Von , am Freitag, 31. Januar 2020, in Lesebefehle, Medien, Politik.

Brauchen Sie den Angstschauder vor weltweiten tödlichen Massenepidemien? Die Monitor-Redaktion des WDR hat da ein paar Vorschläge für Sie. Auch die übrigen Beiträge dieser TV-Insel des kritischen Journalismus sind ansehenswert (Gesichtserkennung, Libyen).
Hans-Christian Ströbele, an den werden sich die Grünen noch mal zurücksehnen. Als Marke gilt er für linkes Grünes Widerständlertum, nur weil er beständig Kritik am Obermacho (innerbetrieblicher Jargon: “das Tier”) Joseph Fischer übte, und zwar nicht ängstlich intern, sondern demonstrativ öffentlich. Dabei war Ströbele selbst Realo: unmittelbar vor dem Mauerfall 1989 setzte er in der Westberliner Alternativen Liste eine Mehrheit für eine Koalition mit der SPD durch. In einem ausführlichen Gespräch von Ulrike Winkelmann/DLF mit ihm bleibt diese Episode unterbelichtet. Kein Wunder: der Mann ist 80, da fällt viel an. Seine Gesprächspartnerin Ulrike Winkelmann leistet heute gute journalistische Arbeit für die DLF-Reihe “Hintergrund”. Ströbele sollten schreibfähige Menschen zuhilfe eilen, damit er das versprochene Buch noch schafft.
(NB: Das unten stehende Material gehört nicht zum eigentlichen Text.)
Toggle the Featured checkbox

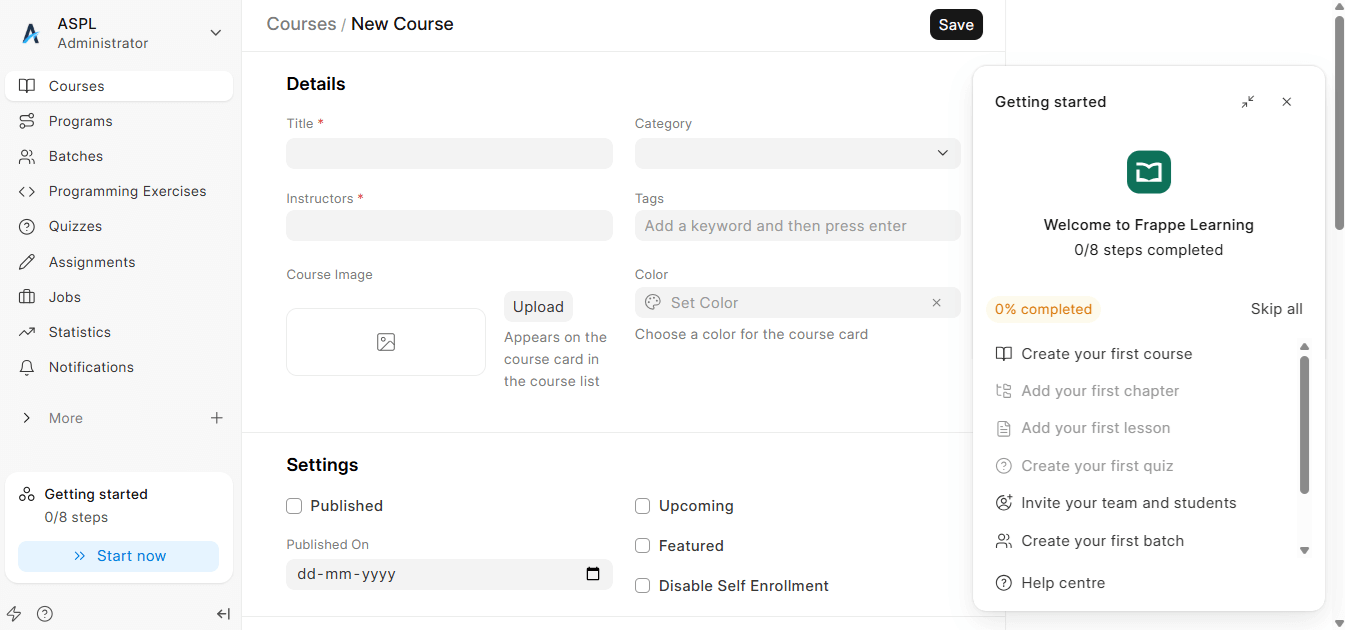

Micha Brumlik/taz weist auf eine Neuveröffentlichung von Texten von Hannah Arendt hin. Ich teile seine Bewertung, dass sie der Gegenwart noch viel zu sagen hat. Ihr TV-Gespräch mit Günter Gaus, in de 90ern in Wiederholung ausgestrahlt, war in Form und Inhalt für mich ein Erweckungserlebnis.
Gestern überschlugen sich die Medien im Abfeiern der “Milliarden”, die die barmherzige Bundesregierung über den hungernden ÖPNV ausstreut. Ich musste sarkastisch lachen. Für NRW sollen es gut 200 Millionen sein. Wieviele Brücken können damit ersetzt werden? Eine? Zwei? Drei höchstens.